4. The problems with multicores are problems for all programming languages that have a GC. Almost all app servers are based on programming languages that have a GC

I agree that for implementing caches the JVM might not have all the features it should have. Being able to give the GC a hint that objects should be GC'ed now, could be of value.
Regards,
Markus

Posted by: Markus Kohler | Nov 22, 2006 3:55:55 AM

Billy,

For high performance servers, can't there be a co-processor to help with fast GC ?

Second, a lot of collected objects are visible only to single threads for their entire lifetime - in such situations multi-cores should certainly speed up the process.

What do you think.

Thanks
Cal

Posted by: BrianCal | Nov 22, 2006 4:04:32 AM

To mitigate slow multithreaded GC, why not just run multiple JVM's?

I often horizontally scale WAS on large windows boxes.

Posted by: jonathan | Nov 22, 2006 4:08:51 AM

Hi Billy,

It's all the way round!!

- "JavaEE promotes a simple threading model for applications"

Each EJB method invocation may run in its own thread (or in its own server if clustered). Each servlet invocation may run in its own thread (or in its own server if clustered). What other threading mechanism would you suggest? That's scalable, isn't it?

- The architecture is basically lots of cores but low clock speed per core.

Why low speed per core? If a run an Intel Pentium Dual Core, am I getting lower clock speeds? I don't think so...

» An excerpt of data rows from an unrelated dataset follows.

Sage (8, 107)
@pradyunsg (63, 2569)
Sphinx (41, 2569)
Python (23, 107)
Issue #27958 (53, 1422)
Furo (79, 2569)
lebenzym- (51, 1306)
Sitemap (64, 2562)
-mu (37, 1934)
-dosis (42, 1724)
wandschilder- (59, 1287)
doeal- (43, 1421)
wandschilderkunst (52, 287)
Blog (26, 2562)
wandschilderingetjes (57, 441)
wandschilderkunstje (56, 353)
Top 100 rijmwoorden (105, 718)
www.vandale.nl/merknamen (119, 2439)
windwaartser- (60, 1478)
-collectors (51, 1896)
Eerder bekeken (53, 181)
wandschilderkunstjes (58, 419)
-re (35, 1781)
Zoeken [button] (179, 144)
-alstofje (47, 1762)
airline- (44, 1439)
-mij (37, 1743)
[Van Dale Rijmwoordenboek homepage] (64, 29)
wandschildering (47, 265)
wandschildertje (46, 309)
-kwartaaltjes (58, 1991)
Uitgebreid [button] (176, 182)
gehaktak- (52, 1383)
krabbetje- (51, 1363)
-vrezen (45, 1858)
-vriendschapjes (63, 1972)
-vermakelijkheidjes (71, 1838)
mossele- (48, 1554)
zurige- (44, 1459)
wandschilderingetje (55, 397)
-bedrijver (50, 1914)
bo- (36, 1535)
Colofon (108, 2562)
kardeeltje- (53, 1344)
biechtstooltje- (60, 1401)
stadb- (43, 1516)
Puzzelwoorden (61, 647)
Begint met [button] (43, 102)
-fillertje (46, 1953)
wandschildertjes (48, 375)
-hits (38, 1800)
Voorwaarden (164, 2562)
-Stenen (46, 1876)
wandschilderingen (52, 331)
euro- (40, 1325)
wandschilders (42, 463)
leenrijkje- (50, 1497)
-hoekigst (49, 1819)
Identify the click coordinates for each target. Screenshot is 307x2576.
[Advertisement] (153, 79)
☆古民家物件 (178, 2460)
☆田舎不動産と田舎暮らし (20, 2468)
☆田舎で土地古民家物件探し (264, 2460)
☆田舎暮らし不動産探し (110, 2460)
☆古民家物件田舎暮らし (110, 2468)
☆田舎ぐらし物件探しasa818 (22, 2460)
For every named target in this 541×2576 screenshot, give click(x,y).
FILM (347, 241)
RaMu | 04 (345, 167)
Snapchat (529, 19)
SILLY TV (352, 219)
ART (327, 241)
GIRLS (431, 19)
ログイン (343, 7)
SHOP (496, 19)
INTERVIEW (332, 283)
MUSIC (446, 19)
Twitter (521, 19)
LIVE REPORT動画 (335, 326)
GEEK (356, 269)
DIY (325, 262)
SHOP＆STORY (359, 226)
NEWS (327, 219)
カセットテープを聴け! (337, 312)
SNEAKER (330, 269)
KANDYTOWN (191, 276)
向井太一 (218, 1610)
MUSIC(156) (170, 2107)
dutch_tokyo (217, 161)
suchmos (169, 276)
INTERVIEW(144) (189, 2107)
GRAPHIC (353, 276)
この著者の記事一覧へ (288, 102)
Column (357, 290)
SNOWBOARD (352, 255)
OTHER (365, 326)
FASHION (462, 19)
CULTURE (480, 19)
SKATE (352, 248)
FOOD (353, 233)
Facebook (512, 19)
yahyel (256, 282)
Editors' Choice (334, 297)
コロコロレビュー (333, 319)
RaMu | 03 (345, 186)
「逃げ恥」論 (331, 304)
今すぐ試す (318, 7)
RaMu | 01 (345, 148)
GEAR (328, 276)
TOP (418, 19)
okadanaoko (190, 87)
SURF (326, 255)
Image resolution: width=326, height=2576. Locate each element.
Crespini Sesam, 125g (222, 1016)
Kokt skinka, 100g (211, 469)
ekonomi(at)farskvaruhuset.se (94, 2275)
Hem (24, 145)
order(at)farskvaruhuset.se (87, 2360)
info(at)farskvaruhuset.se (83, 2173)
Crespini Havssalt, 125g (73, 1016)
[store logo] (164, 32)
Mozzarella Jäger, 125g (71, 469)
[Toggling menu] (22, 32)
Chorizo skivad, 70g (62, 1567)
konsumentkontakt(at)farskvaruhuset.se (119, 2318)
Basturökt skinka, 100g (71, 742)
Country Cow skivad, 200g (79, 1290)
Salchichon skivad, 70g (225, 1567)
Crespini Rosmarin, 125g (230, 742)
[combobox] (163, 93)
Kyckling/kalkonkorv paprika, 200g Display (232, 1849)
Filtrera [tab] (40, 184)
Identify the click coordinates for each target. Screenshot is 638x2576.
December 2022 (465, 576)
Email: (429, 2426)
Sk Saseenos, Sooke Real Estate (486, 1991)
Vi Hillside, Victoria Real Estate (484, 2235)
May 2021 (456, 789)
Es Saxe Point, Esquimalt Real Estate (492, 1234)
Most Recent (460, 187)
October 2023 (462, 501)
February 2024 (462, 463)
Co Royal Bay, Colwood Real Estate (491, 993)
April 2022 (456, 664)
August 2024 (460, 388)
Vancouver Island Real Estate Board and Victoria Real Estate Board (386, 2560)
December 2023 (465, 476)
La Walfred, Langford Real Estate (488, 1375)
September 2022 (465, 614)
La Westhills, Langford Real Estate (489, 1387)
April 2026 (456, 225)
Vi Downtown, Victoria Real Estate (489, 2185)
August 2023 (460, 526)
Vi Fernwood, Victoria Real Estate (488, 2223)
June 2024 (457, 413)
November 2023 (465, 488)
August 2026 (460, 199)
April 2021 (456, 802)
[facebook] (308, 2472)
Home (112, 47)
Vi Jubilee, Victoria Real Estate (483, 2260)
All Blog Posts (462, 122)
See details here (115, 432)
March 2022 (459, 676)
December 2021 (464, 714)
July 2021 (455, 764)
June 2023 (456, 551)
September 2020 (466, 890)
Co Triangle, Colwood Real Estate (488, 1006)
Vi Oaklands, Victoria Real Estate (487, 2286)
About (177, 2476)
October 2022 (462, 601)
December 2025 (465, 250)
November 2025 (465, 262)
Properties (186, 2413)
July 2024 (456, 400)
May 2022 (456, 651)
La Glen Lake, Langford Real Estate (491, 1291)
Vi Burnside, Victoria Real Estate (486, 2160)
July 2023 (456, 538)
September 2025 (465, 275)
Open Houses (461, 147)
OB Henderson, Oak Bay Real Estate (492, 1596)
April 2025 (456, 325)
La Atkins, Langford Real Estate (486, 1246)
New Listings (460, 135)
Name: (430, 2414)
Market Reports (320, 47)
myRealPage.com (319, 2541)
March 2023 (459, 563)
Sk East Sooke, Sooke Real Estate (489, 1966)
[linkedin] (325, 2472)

For T1 processors all cores run at around 1GHz (either in the 4/6/8 core models, http://www.sun.com/servers/family-comp.html#coolthreads). That's a pretty good speed for a sparc processor...

- "Applications may have to be written to exploit threading if they want very high performance."

Well, of course. That's what everybody is saying since a long time (including C++ "Guru" Herb Sutter http://www.gotw.ca/publications/concurrency-ddj.htm).


- "JavaEE evolves to support common threading patterns so that it's easier for normal developers to leverage threading on these slower processors."

JavaEE containers are responsible for the lifecycle of managed objects. The Spring Framework is also responsible for bean lifecycle. How are you expected people to leverage threading? It's frameworks that should handle threading, right?

- "Garbage collection remains heavily dependant on clock speed for small pauses."

Why? Garbage collection may be run without pauses (using a concurrent GC). Sun's VM uses parallel GC (so as to reduce pause times in multiprocessors). I'd say that space sizes and correct tuning are more important to small pauses than CPU speed.

Well, Billy, I think you should consider rewriting your entry.

Cheers,
Antonio

Posted by: Antonio | Nov 22, 2006 7:04:22 AM

Antonio.
Concurrent GC is a great thing. The short term garbage is collected very efficiently. The problem is the long term garbage such as data kept in a cache in the JVM. If that data doesn't change then you could size the long term heap to hold it and not see a big GC event which is obviously cool. But, if the cache holds data that changes (i.e. a write through cache for example) then that large heap will fill and when it does there will be a lot of data in it and you'll take a big pause when that happens even with the latest JVMs. Caches are now adding features such as indexing and this, of course, means the cache takes more memory also.

GC algorithms all have an element of multi-threadedness about them but there are still portions that are single threaded.

Running multiple JVMs per box is the only way to scale GC right now as was suggested by a previous poster. Rather than run a single JVM with a 1.5GB heap, run 3 with 500MB heaps. Now, GC is fully multi-threaded but it takes multiple JVMs to do this.

The problem with that is that the second level caches get polluted by having 3 active large processes running on the box. This splits the CPU cache 3 ways. There are projects to 'share' the compiled bytecode on the machine which would help with this.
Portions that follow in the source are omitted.